Brakes – Rock is Dodelijk
Readers of this magazine should, (if they have paid attention over the last 5 or so years), be under no illusions as to what we think about Brakes. So it is with great pleasure that we are able to tell you that this, their live LP (culled from a couple of shows in 2008 & 2009) is an absolute belter, and one that captures the band in their purest, most undiluted form. Simply put, if you are to own one Brakes LP, then this is the one.
Comprising a set list that covers all three studio L.P.’s to date, Rock is Dodelijk is brimful of the fizz and off-the-cuff fun that characterizes the band’s live performances. Live, Brakes are loose, playful and a little bit more psychotic than any listen to their insightful "country punk" studio LP’s would suggest. Eamon’s howl is more pronounced live, though it’s a shame that this normally urbane and chatty front-man wasn’t recorded between songs. Still we have a marvellous, “Ollie Reed” moment before the storming and gnomic Huevos Rancheros… And while we are on the subject of Mr. Hamilton: what is also noticeable is how prominent the lyrics are on here, there were times when a listen to a track like Don’t Take Me to Space (Man) or What’s In It For Me? prompted a re-evaluation of precisely what yer man is on about...
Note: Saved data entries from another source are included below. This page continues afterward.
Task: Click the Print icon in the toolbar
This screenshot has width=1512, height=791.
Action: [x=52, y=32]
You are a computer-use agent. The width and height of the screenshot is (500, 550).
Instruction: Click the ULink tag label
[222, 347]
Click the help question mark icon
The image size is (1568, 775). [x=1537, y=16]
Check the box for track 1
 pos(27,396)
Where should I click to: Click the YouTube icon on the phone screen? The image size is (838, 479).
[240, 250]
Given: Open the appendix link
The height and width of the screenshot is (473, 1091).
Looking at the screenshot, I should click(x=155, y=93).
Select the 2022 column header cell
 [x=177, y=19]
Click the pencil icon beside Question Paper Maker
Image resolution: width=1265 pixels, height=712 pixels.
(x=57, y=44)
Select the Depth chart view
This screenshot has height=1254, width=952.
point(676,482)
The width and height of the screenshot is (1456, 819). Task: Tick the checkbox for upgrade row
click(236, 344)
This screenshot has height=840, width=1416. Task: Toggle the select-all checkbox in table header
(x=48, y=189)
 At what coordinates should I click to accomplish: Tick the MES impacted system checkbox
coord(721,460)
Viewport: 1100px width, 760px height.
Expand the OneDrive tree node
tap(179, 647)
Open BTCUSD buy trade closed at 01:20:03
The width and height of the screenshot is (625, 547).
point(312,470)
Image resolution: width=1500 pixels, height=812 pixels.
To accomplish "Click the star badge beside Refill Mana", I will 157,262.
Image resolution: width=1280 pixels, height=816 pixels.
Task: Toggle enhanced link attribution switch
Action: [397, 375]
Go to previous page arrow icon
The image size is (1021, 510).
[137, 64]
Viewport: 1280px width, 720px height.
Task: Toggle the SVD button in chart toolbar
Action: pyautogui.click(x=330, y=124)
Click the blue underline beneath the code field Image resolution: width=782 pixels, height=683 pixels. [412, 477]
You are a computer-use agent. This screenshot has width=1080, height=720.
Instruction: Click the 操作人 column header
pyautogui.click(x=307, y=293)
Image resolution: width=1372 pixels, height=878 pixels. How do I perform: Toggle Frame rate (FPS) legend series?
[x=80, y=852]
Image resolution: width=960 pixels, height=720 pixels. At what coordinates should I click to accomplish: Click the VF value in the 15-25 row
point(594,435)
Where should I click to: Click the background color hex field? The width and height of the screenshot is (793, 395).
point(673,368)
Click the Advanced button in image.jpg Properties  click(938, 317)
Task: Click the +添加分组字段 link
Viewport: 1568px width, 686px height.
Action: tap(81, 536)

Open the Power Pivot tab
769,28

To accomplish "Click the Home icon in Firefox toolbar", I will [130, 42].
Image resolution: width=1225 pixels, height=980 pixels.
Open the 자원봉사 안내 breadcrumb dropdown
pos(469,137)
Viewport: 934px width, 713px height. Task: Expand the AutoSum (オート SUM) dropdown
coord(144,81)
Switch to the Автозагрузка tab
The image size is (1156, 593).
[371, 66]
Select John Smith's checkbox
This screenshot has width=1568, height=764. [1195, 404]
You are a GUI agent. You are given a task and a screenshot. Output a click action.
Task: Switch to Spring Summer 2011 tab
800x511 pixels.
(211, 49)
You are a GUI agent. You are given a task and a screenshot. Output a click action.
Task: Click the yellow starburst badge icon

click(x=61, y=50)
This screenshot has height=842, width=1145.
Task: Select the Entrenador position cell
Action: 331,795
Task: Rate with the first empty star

The other noticeable thing is that the chosen “set” has captured pretty well on the nail how good and confident a live act they’ve become. They were always extremely competent musicians from the word go, but now, with a few strenuous years of gigging under their belts, they really sound phenomenal, especially as they approach re-creating their material as a fresh challenge each night, (check out both versions of Hey, Hey as proof). The thunder and elasticity of the rhythm section is perfectly captured on here, as are Tom’s pedal-tastic heroics; as heard on a brilliant Isabel and Disco Party.
Now, the live rock LP - from bands outside of the heavy metal spectrum - has a justifiably bad reputation. There are classics of the “genre”, Bowie’s Stage, the Bunnymen’s Swedish tour bootlegs, Roxy’s Viva and Live at Leeds spring immediately to mind, but on the whole I can’t play these kinds of records as entertainment, even when it’s an act I love. Rock is Dodelijk is one of those LPs that may well become such a favourite, mind. Once again, I entreat you, even if you don’t own anything by them, or haven’t really connected with their music to date; you really need to give this record a spin.